Instructions for the task
In the data below, which lines contain "Given"? List them by copying each one.
--- Data for this exercise Enclosed Below ---
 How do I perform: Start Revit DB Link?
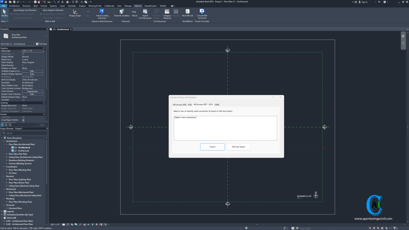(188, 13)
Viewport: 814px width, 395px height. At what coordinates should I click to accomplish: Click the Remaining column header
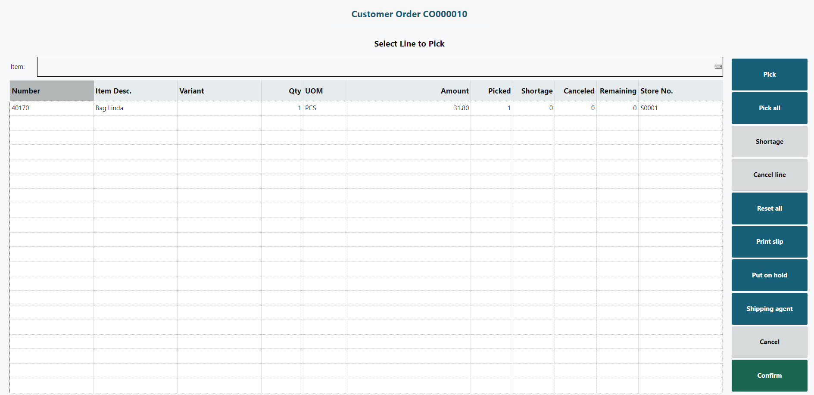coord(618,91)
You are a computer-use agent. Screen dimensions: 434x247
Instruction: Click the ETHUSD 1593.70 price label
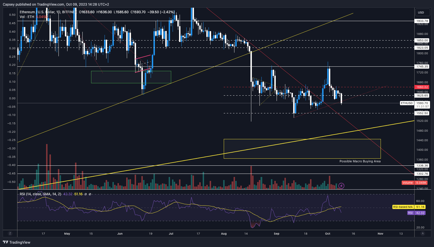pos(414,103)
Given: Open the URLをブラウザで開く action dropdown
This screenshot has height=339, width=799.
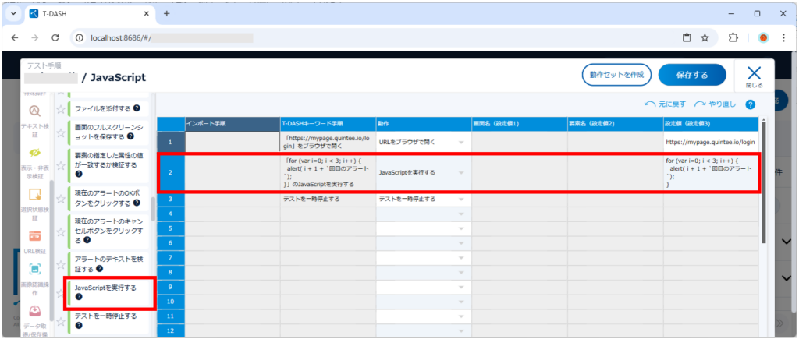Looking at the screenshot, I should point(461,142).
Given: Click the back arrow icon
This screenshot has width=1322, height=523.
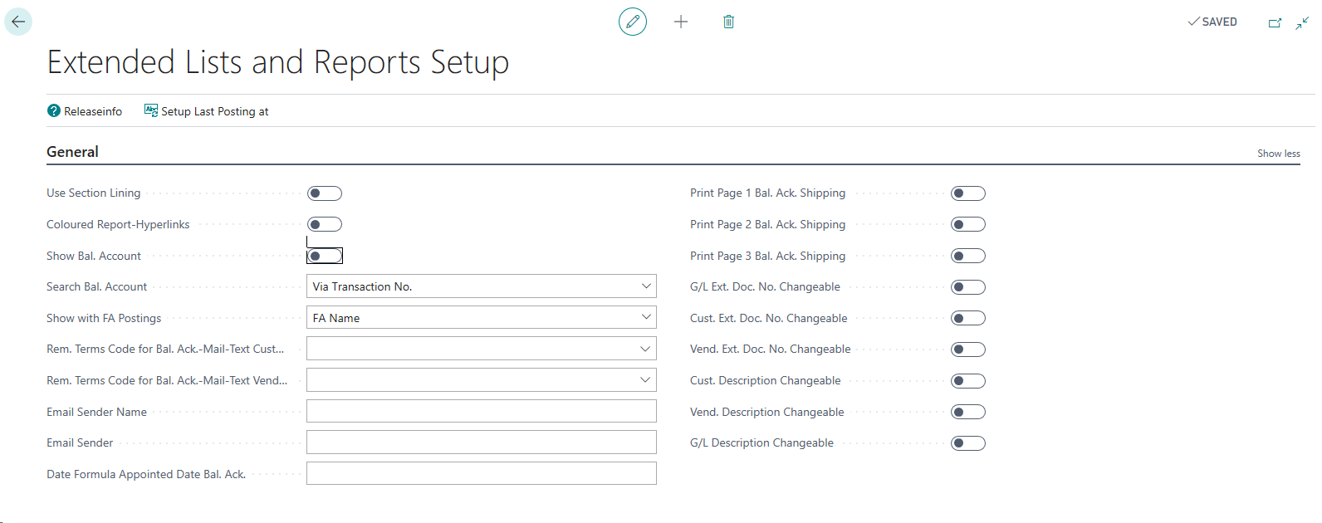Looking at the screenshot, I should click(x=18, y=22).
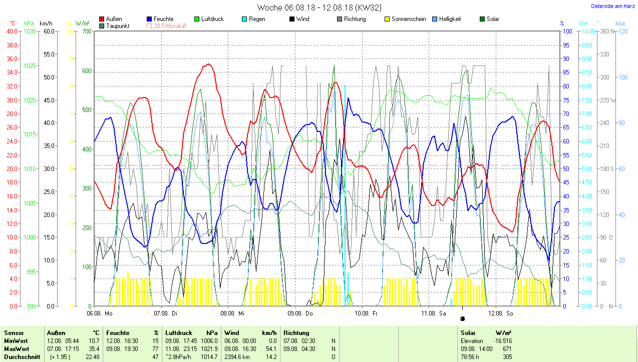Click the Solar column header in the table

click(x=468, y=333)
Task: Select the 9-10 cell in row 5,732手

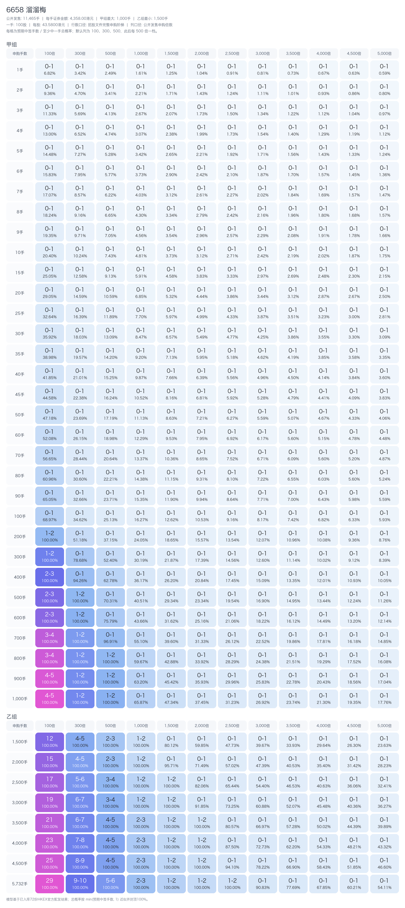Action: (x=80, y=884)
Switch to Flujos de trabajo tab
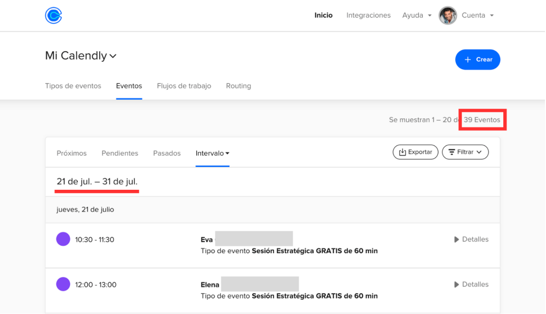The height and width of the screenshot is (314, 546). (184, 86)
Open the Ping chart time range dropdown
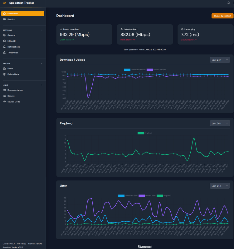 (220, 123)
--- End of Enclosed Data for this exercise ---
Exercise output
Given: Open the URLをブラウザで開く action dropdown
Given: Click the back arrow icon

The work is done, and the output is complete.